Induction of metallothioneins MT‐1E, MT‐2A expression by cannabidiol (CBD), and bis‐diethyldithiocarbamate‐copper complex (CuET) measured by quantitative polymerase chain reaction (qPCR) A) CBD and CuET increase the expression of MT‐1E mRNA. B) CBD and CuET increase the expression of MT‐2A mRNA. The experimental setup involved pretreatment with 10 μm CBD for 17 h and treatment with 0.2 µm CuET for 3 h. In the combined treatment, CuET was added 17 h after CBD. For both charts, a two‐tailed t‐test was used for P‐value calculation. The result represents the mean and standard deviation of three independent experiments (n = 3).

Fig. 3

Metallothionein level modulates the cellular responses to bis‐diethyldithiocarbamate‐copper complex (CuET) (A) MTF1‐silenced cells are more sensitive to CuET. Cells were treated with increasing concentration of CuET for 72 h and analyzed by XTT assay. The result represents the mean and standard deviation of three independent experiments (n = 3). (B, C) MTF1‐silenced cells accumulate significantly more of the nondissolvable NPL4 after CuET as depicted by microscopic images (20 µm scale bar) and corresponding quantitative microscopic analysis of NPL4‐GFP signal in Triton X‐100 pre‐extracted cells. Cells were treated with 0.2 μm CuET for 3 h. A two‐tailed t‐test was used for P‐value calculation.
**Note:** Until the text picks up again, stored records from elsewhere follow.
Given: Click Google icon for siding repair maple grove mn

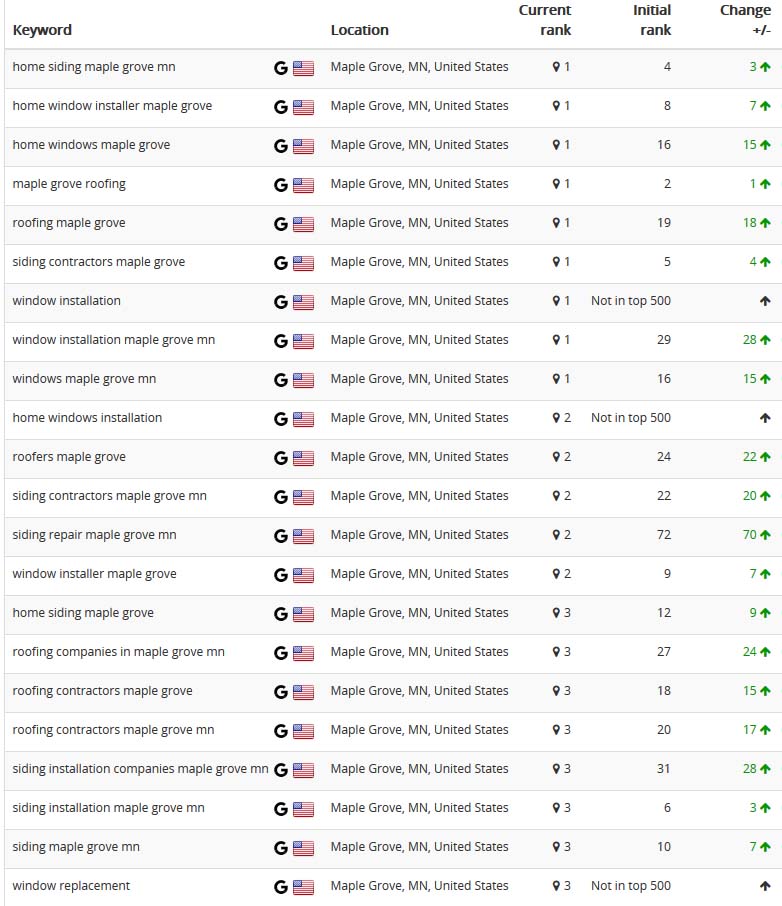Looking at the screenshot, I should (281, 536).
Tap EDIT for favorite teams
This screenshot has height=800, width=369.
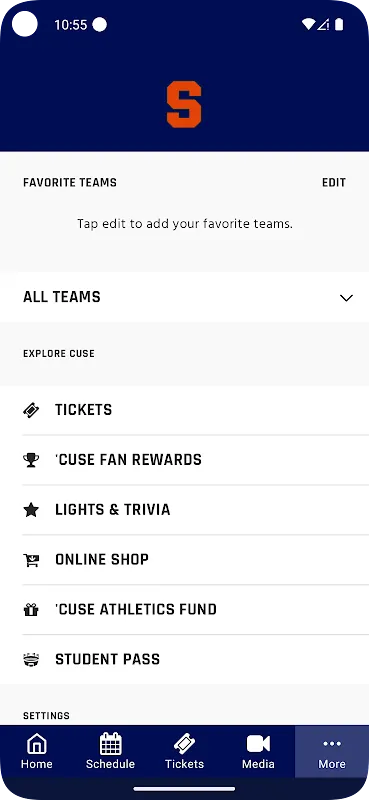[334, 183]
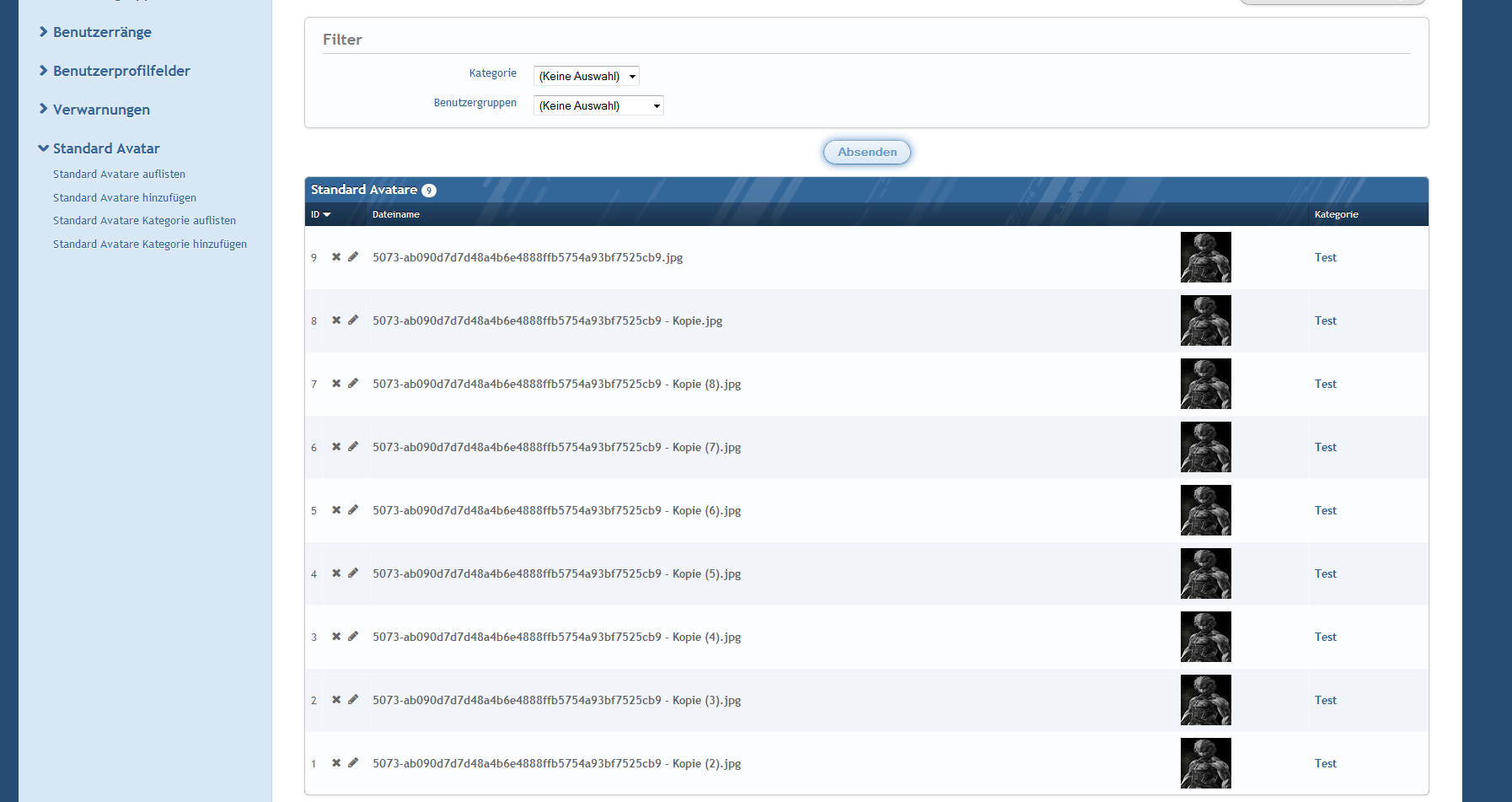The height and width of the screenshot is (802, 1512).
Task: Open the Benutzergruppen filter dropdown
Action: coord(598,106)
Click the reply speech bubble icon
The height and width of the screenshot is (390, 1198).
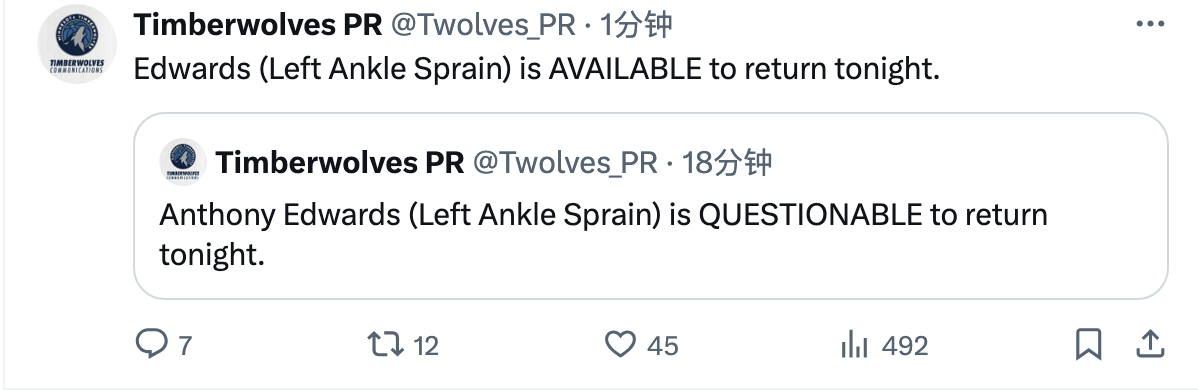tap(151, 345)
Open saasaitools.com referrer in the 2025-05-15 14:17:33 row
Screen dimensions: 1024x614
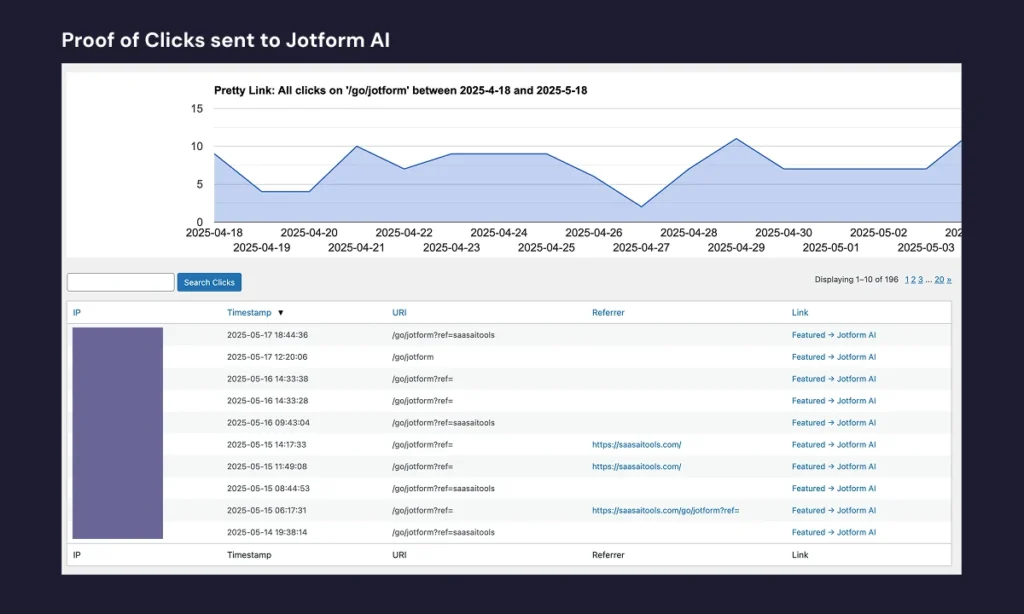pos(636,445)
The results represent one of three independent experiments (n = 3). (D) MTF1‐silenced cells accumulate more K48 polyubiquitinated (Ub K48) proteins after CuET treatment. Cells were treated with 0.2 μm CuET for 3 h and analyzed by western blot (WB). The figure shows one of three independent experiments (n = 3). (E) MT‐2A‐overexpressing cells are more resistant to CuET. Cells were treated with increasing concentrations of CuET for 72 h and analyzed by XTT assay. The result represents the mean and standard deviation of three independent experiments (n = 3). (F, G) MT‐2A‐overexpressing cells accumulate significantly less of the nondissolvable NPL4 as depicted by microscopic images (20 µm scale bar) and corresponding quantitative microscopic analysis of NPL4‐GFP signal in Triton X‐100 pre‐extracted cells. Cells were treated with 0.2 μm CuET for 3 h. A two‐tailed t‐test was used for P‐value calculation. The results represent one of three independent experiments (n = 3). (H) MT‐2A‐overexpressing cells accumulate fewer K48 polyubiquitinated proteins after CuET. Cells were treated with 0.2 μm CuET for 3 h and analyzed by WB. The figure shows one of three independent experiments (n = 3).

Fig. 4

Bis‐diethyldithiocarbamate‐copper complex CuET treatment immobilizes MT‐2A‐GFP. MT‐2A‐GFP protein is immobilized after CuET treatment revealed as depicted by microscopic images after Triton X‐100 based pre‐extraction. Cells were treated with 0.2 and 0.5 μm CuET for 3 h (20 µm scale bar). The figure represents one of two independent experiments (n = 2).

Fig. 5

Concomitant gene silencing with cannabidiol (CBD) treatment and role of metallothionein MT‐2A in response to bis‐diethyldithiocarbamate‐copper complex (CuET) analyzed by XTT assay (A) CBD pretreatment does not protect MTF1‐silenced cells from CuET toxicity. Cells were pretreated with 10 μm CBD for 17 h and treated with 10 μm CBD and increasing concentration of CuET for 72 h. The result represents the mean and standard deviation of three independent experiments (n = 3). (B) MT‐2A‐silenced cells are sensitized to CuET treatment. CBD pretreatment protects MT‐2A‐silenced cells from CuET toxicity only partially. Cells were pretreated with 10 μm CBD for 17 h and treated with 10 μm CBD and increasing concentration of CuET for 72 h. The result represents the mean and standard deviation of three independent experiments (n = 3).